Asian Pacific Islander Desi American Heritage Month

APIA Affairs celebrates Asian Pacific Islander Desi American Heritage Month (APIDAHM) in the spring. This month was designated to commemorate the first Japanese immigration to the United States on May 7th, 1853. It also honors the Chinese immigrants who worked to complete the transcontinental railroad on May 10, 1869. For the past two years, we have celebrated the occasion with an event at the Hippodrome, located in downtown Gainesville, to showcase the rich and diverse Asian American cultures within the greater Gainesville community through music, performance, and food from local businesses.

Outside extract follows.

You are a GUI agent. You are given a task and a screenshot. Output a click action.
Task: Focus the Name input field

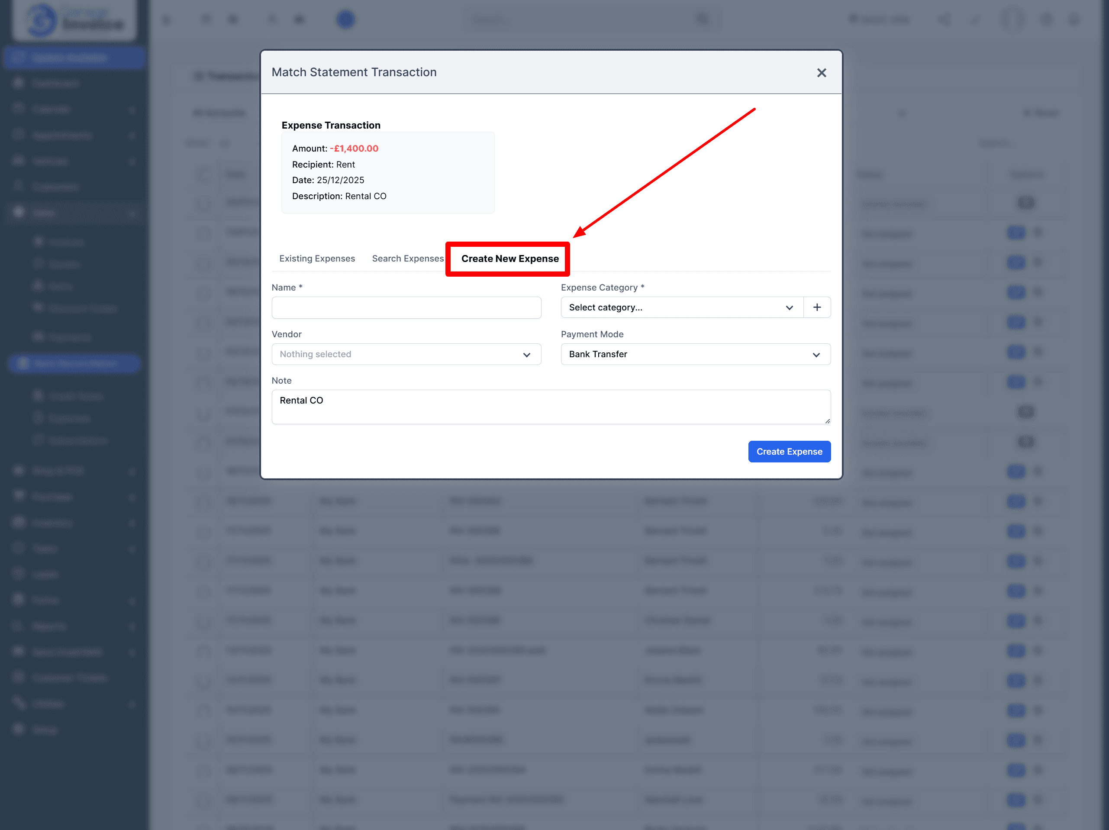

Please check our calendar for a specific time and date for this event.

Asian Pacific Islander Desi American Heritage Month 2018

In efforts to promote visibility of current issues in the Asian Pacific Islander Desi community, the APIDAHM theme for 2018 is the Japanese concept of Ikigai, meaning “a reason for being” or “a reason to live”. We want to highlight and share the personal narratives of students, staff, and faculty by reflecting on Ikigai. We ask you to reflect, what is your ikigai? – what is your reason for being?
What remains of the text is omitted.